Jaa


Do waiting or suspended tasks tie up a worker thread?

 

I had a discussion the other day with someone about worker threads and their relation to tasks.  I thought a quick demo might be worthwhile.  When we have tasks that are waiting on a resource (whether it be a timer or a resource like a lock) we are tying up a worker thread.  A worker thread is assigned to a task for the duration of that task.  For most queries, this means for the duration of the user’s request or query.  Let’s look at two examples below.

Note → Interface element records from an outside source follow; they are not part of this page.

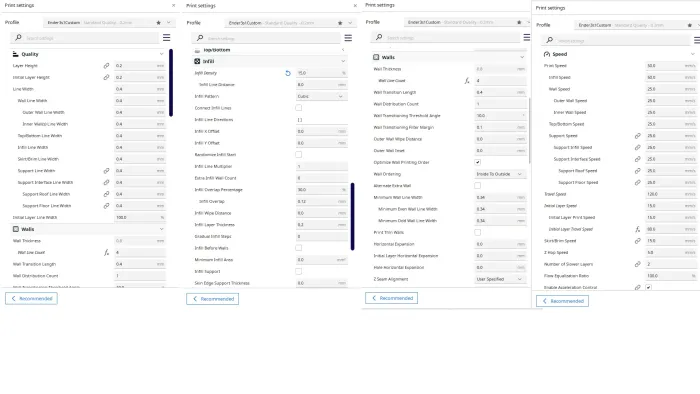Open the hamburger menu in the Infill settings panel
Screen dimensions: 700x394
coord(348,38)
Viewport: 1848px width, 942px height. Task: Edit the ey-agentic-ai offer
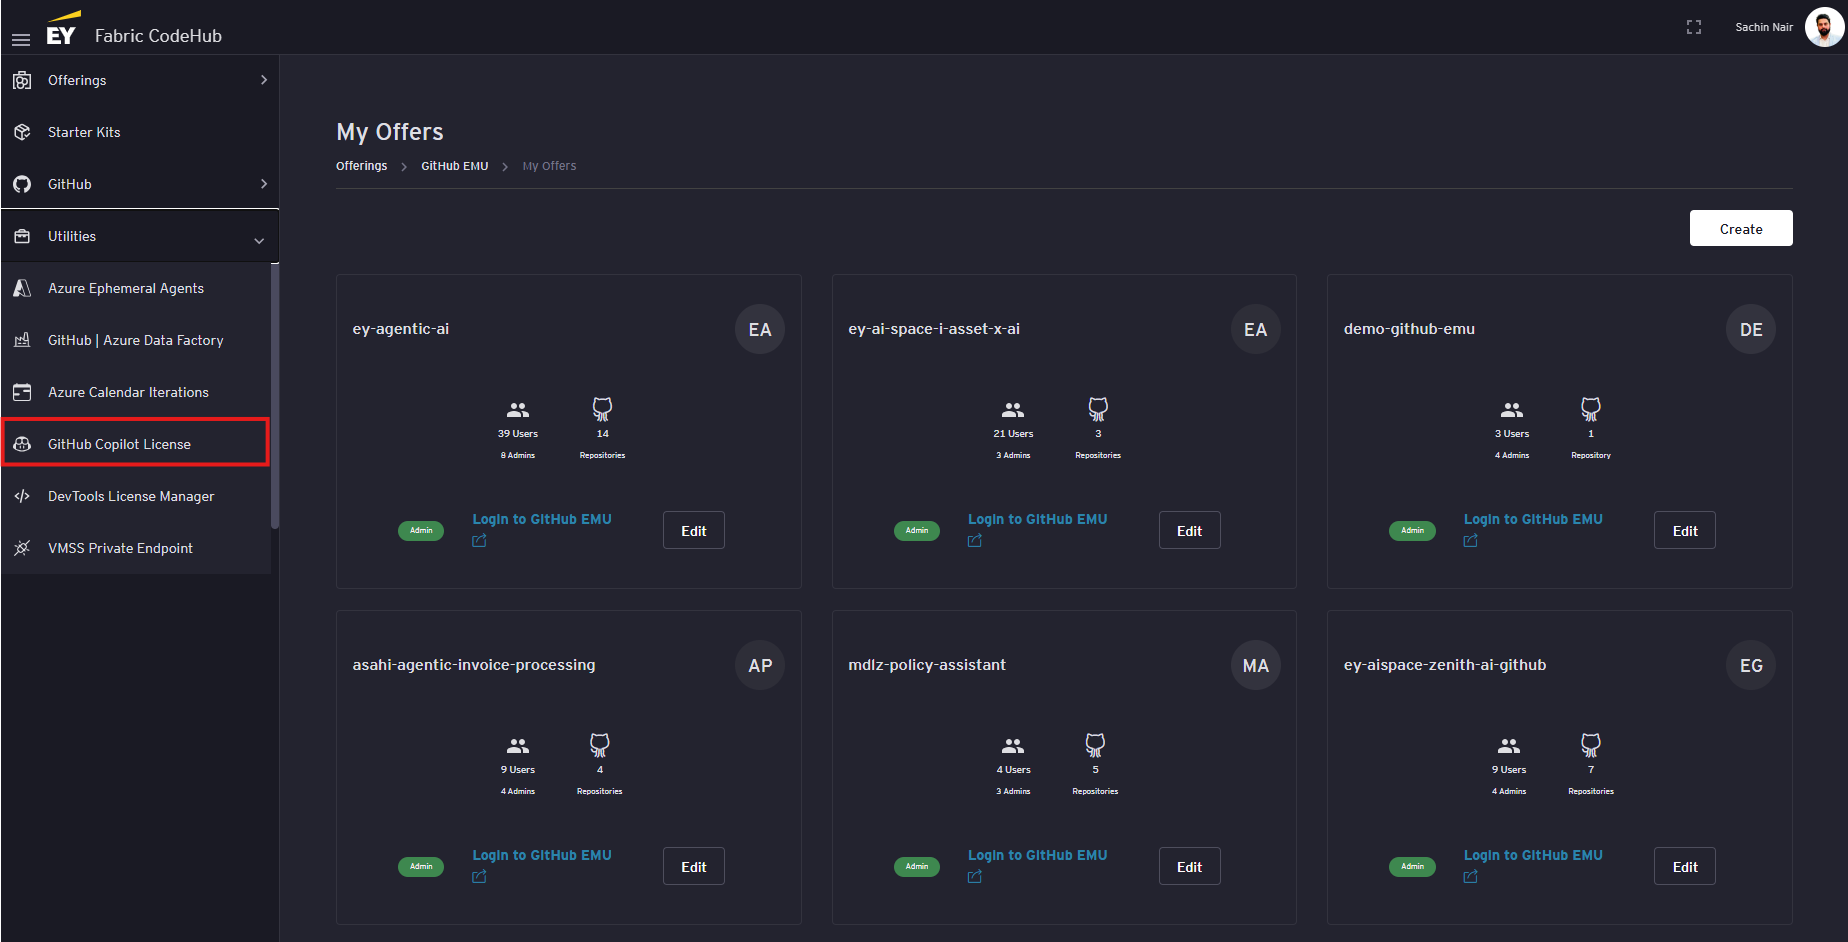[x=693, y=531]
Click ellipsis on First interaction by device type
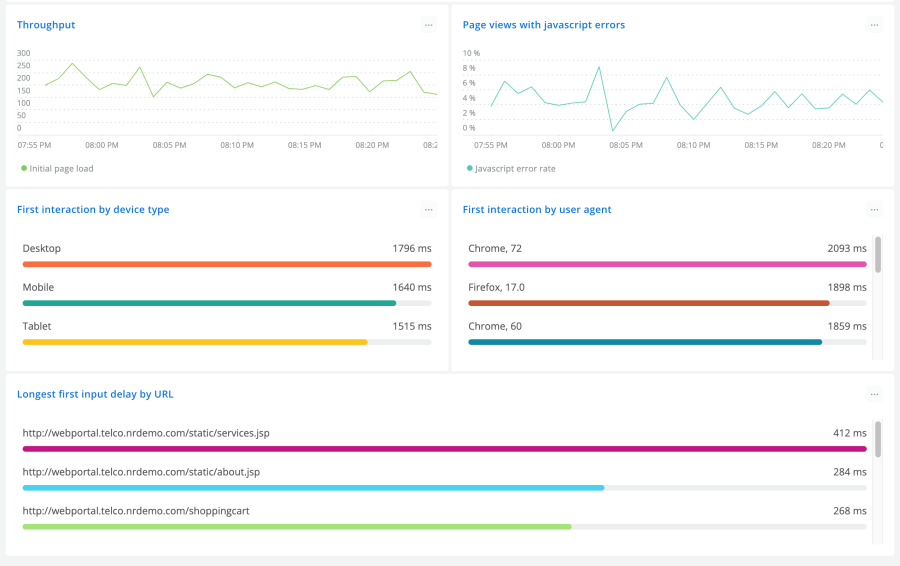The image size is (900, 566). click(428, 210)
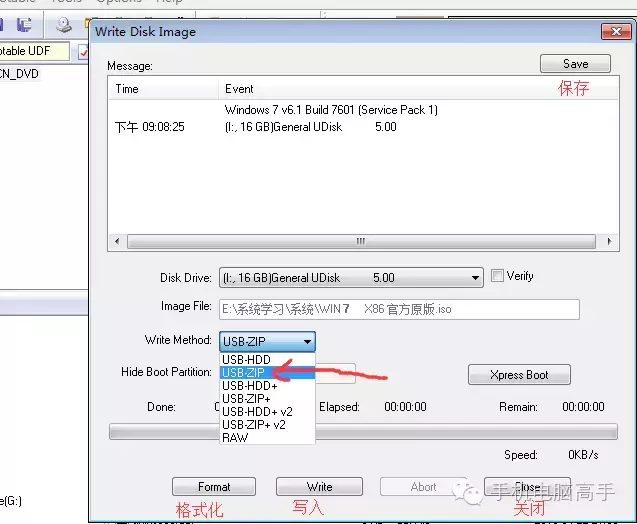Click right arrow of message list scrollbar
The width and height of the screenshot is (637, 524).
click(609, 241)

We could verify that the worker thread is tied up by verifying the state the worker thread is in and that it is assigned to our tasks through the following two DMVs:

 select * from sys.dm_os_workers
select * from sys.dm_os_tasks

If we start a 5 minute delay to tie up a worker thread using session 55 as follows:

 waitfor delay '00:05:00'

Then we can use the following to verify our worker thread is assigned to our task and suspended while it waits on the timer:

 select 
    w.worker_address,
    w.state,
    w.task_address,
    t.session_id
from sys.dm_os_tasks t
    inner join sys.dm_os_workers w
    on t.worker_address = w.worker_address
    where t.session_id = 55

image

 

However, we can also get the worker’s OS thread ID and view the call stack to see that it is not merely waiting for work to do – but is tied up waiting to complete.  For the above worker thread running on SPID 55, we can run the following to get the os thread id:

 select os_thread_id from sys.dm_os_tasks t
    inner join sys.dm_os_workers w
    on t.worker_address = w.worker_address
    inner join sys.dm_os_threads o
    on o.worker_address = w.worker_address
 where t.session_id = 55

this gives us:

image

Now we can get the stack trace of os thread 8376.  And it is:

 kernel32.dll!SignalObjectAndWait+0x110
sqlservr.exe!SOS_Scheduler::Switch+0x181
sqlservr.exe!SOS_Scheduler::SuspendNonPreemptive+0xca
sqlservr.exe!SOS_Scheduler::Suspend+0x2d
sqlservr.exe!SOS_Task::Sleep+0xec
sqlservr.exe!CStmtWait::XretExecute+0x38b
sqlservr.exe!CMsqlExecContext::ExecuteStmts<1,1>+0x375
sqlservr.exe!CMsqlExecContext::FExecute+0x97e
sqlservr.exe!CSQLSource::Execute+0x7b5
sqlservr.exe!process_request+0x64b
sqlservr.exe!process_commands+0x4e5
sqlservr.exe!SOS_Task::Param::Execute+0x12a
sqlservr.exe!SOS_Scheduler::RunTask+0x96
sqlservr.exe!SOS_Scheduler::ProcessTasks+0x128
sqlservr.exe!SchedulerManager::WorkerEntryPoint+0x2d2
sqlservr.exe!SystemThread::RunWorker+0xcc
sqlservr.exe!SystemThreadDispatcher::ProcessWorker+0x2db
sqlservr.exe!SchedulerManager::ThreadEntryPoint+0x173
MSVCR80.dll!_callthreadstartex+0x17
MSVCR80.dll!_threadstartex+0x84
kernel32.dll!BaseThreadInitThunk+0xd
ntdll.dll!RtlUserThreadStart+0x1d
  

From the highlighted sections in the stack trace above, we can see this is a worker thread that is processing commands (our WAITFOR DELAY statement).  It has entered a sleep as a result of our WAITFOR DELAY call and SQL Server OS has switched it off the scheduler since there isn’t anything it can do for 5 minutes.  Once the timer expires, the thread will be signaled and can be placed back into the RUNNABLE queue in case there is any more work for it to do.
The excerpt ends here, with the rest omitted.